Tabuthema Potenzstörungen: Können Pflanzenstoffe helfen?
Im Internet werden häufig „natürliche“ Potenzmittel angeboten. Ruck zuck geklickt und bestellt, ohne dass man vermeintlich peinliche Gespräche führen muss. Aber sind diese Mittel wirksam oder vielleicht sogar gefährlich?

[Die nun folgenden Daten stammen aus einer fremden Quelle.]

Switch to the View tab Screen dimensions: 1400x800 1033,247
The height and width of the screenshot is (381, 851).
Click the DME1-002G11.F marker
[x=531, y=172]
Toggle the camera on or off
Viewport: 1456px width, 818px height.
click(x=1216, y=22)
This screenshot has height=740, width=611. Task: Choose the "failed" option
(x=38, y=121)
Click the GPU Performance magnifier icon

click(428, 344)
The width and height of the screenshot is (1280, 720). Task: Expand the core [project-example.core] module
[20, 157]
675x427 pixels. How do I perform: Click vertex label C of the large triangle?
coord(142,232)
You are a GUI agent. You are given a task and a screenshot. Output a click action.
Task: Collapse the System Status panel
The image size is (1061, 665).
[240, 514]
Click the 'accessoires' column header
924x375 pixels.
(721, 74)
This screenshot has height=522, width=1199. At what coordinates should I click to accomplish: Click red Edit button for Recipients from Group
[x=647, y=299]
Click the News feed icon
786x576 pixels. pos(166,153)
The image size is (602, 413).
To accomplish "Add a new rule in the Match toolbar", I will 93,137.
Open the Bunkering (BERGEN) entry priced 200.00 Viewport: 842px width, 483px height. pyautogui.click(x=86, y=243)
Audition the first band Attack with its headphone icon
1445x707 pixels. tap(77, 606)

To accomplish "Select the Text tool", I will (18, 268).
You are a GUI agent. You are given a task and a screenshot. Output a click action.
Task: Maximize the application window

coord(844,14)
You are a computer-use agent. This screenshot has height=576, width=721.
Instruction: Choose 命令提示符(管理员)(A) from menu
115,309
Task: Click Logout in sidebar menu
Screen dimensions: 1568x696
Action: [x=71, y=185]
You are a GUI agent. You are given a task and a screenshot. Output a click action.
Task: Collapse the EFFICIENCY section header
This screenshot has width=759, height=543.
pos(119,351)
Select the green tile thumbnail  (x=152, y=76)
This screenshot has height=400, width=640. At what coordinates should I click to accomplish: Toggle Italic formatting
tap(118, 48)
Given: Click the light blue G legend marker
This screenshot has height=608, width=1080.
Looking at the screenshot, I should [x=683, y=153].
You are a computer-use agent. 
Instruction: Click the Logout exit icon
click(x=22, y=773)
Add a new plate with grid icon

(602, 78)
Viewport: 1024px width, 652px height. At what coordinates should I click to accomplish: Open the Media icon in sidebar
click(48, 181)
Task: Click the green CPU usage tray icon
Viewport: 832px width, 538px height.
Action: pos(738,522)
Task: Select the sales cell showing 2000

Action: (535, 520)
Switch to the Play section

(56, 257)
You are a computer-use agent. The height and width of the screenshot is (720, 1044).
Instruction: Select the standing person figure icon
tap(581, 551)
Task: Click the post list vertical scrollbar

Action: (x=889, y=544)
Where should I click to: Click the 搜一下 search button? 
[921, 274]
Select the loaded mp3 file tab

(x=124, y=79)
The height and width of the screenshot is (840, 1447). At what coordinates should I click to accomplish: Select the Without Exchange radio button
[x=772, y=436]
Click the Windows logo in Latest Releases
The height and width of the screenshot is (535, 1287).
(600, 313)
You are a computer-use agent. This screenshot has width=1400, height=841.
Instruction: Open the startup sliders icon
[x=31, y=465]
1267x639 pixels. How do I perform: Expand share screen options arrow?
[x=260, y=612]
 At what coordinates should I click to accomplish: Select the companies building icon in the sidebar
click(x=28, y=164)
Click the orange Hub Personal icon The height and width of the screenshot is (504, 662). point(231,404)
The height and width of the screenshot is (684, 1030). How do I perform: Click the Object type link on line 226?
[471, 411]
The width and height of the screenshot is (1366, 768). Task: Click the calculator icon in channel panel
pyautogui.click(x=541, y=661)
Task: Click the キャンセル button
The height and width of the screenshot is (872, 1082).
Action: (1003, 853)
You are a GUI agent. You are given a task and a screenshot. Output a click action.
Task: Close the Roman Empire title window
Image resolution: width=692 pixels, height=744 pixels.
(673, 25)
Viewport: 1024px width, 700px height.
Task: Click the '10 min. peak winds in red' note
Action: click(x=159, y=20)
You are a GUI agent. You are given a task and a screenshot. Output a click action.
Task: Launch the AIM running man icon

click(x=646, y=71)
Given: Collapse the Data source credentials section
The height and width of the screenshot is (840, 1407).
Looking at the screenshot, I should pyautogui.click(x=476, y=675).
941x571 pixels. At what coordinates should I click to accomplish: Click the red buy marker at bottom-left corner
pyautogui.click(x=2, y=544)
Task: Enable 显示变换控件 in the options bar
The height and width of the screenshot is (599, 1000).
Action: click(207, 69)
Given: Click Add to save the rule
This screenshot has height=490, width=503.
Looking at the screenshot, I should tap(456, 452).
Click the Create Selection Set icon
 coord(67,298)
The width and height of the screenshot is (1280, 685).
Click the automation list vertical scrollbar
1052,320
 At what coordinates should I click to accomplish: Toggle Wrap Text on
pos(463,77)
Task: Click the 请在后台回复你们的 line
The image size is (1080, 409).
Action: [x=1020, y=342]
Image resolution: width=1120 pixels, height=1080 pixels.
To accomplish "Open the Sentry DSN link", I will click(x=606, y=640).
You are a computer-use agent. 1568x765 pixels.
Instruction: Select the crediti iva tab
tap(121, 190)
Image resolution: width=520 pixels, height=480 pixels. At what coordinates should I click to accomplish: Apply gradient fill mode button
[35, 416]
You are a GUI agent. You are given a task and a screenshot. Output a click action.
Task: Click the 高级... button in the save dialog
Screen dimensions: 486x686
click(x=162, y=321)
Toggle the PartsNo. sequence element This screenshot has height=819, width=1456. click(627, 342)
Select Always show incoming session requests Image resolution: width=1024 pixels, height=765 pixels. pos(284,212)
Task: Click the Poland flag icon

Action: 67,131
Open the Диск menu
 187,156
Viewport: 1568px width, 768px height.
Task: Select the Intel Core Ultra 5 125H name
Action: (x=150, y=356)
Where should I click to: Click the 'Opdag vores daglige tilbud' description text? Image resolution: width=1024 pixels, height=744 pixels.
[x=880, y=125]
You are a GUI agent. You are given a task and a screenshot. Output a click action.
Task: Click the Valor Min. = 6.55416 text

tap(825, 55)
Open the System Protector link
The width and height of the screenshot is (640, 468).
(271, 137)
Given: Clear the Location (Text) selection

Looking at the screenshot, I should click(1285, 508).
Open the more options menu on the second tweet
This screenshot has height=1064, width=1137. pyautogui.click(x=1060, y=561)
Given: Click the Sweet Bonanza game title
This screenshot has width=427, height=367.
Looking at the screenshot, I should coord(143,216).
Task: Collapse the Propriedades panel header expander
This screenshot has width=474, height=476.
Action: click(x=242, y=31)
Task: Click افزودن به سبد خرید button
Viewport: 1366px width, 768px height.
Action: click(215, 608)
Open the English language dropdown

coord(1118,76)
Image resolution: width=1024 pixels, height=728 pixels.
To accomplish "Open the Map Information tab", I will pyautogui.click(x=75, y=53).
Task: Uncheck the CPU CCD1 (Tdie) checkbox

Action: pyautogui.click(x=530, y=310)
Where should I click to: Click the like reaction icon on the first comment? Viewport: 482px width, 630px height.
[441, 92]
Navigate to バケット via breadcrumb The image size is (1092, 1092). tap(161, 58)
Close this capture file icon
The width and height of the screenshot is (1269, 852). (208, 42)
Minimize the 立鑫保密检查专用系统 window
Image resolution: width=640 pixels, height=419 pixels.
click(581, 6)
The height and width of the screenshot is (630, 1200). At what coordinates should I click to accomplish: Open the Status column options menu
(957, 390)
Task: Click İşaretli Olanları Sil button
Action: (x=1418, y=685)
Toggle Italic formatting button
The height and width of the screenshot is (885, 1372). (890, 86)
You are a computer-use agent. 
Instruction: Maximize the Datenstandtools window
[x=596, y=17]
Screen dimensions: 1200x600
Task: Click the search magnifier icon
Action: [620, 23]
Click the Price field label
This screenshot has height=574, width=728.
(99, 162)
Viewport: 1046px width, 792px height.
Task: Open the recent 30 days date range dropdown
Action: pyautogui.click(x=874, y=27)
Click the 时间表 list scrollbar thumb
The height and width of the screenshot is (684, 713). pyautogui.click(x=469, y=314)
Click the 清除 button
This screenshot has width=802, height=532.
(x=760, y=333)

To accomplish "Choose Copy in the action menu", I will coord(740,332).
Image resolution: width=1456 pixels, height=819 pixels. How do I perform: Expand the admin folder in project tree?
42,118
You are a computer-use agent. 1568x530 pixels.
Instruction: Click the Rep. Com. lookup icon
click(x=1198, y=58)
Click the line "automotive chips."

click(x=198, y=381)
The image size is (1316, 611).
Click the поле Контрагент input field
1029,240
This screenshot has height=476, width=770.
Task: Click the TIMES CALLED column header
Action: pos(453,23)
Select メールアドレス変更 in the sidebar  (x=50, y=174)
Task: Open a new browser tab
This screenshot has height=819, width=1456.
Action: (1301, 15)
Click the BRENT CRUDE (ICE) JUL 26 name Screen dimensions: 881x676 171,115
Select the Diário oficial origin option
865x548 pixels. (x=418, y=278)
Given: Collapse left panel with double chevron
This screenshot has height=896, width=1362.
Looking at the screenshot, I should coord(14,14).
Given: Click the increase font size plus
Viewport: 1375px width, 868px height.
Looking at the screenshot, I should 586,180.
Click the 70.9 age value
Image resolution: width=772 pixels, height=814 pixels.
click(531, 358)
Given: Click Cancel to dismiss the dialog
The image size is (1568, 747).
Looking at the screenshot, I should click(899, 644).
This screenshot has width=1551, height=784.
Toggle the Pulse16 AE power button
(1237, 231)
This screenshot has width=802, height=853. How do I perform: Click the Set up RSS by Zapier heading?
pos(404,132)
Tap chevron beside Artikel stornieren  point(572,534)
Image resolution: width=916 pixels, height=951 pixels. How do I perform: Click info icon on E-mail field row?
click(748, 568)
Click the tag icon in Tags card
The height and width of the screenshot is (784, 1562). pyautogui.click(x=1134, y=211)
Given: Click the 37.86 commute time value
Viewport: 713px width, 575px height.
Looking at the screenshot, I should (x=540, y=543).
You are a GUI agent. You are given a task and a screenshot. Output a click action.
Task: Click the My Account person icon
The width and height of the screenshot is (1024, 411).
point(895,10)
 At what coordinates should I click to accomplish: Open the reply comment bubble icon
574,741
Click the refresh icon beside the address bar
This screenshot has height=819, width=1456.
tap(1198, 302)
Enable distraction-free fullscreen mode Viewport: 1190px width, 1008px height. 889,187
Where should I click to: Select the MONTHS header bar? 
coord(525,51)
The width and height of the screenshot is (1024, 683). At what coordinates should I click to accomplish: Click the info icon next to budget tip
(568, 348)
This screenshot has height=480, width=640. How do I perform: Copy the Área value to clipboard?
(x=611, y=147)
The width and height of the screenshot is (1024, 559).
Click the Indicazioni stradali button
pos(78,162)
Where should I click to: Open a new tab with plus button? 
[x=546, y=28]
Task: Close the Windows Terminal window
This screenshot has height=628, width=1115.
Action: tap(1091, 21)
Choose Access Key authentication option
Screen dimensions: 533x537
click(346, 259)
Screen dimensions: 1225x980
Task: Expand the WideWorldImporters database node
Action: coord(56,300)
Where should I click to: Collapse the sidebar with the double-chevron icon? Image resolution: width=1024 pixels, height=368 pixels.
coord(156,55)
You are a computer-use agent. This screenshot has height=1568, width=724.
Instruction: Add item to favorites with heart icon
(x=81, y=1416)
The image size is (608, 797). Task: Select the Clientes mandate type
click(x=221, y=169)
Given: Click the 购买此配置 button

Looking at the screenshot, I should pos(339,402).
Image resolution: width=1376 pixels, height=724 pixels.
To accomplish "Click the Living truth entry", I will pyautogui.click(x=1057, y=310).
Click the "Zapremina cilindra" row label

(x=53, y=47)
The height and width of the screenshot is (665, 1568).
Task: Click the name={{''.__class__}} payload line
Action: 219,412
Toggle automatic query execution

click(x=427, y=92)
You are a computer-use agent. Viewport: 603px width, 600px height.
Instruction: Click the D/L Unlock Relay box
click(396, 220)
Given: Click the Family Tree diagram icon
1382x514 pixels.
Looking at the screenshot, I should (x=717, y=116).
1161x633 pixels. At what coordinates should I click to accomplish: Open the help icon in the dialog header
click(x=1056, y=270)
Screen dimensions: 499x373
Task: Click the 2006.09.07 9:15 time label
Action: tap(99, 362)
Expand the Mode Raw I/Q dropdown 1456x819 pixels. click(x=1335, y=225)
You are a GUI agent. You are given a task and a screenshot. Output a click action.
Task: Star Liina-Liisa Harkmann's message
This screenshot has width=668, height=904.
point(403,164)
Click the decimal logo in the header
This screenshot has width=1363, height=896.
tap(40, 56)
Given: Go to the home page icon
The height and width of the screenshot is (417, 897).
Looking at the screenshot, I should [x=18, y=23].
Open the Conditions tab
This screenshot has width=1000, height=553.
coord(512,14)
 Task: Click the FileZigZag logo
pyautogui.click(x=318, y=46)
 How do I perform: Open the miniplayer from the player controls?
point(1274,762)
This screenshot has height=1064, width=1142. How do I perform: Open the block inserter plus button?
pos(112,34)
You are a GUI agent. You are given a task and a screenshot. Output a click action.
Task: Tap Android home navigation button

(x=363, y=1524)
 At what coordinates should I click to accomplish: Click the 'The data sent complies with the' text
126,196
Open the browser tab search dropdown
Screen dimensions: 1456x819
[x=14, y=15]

Potenzstörungen, ein häufiges Problem bei Männern
Unter Potenzstörungen werden allgemein Sexualstörungen des Mannes zusammengefasst, dazu zählen Libidoverlust, Erektionsstörungen, Ejakulationsstörungen und die verminderte Zeugungsfähigkeit (Infertilität). Meistens leiden die Betroffenen unter einer erektilen Dysfunktion, also einer Unfähigkeit, für den Geschlechtsverkehr eine ausreichende Erektion des männlichen Gliedes aufzubauen oder aufrechtzuerhalten. Über 50 Prozent der Männer über 70 Jahre sind von dieser Störung betroffen. Oft wird Rat in der Apotheke gesucht. Die Kunden wollen einen Arztbesuch vermeiden und etwas „ohne Rezept“ haben, das ihr Problem schnell und diskret löst.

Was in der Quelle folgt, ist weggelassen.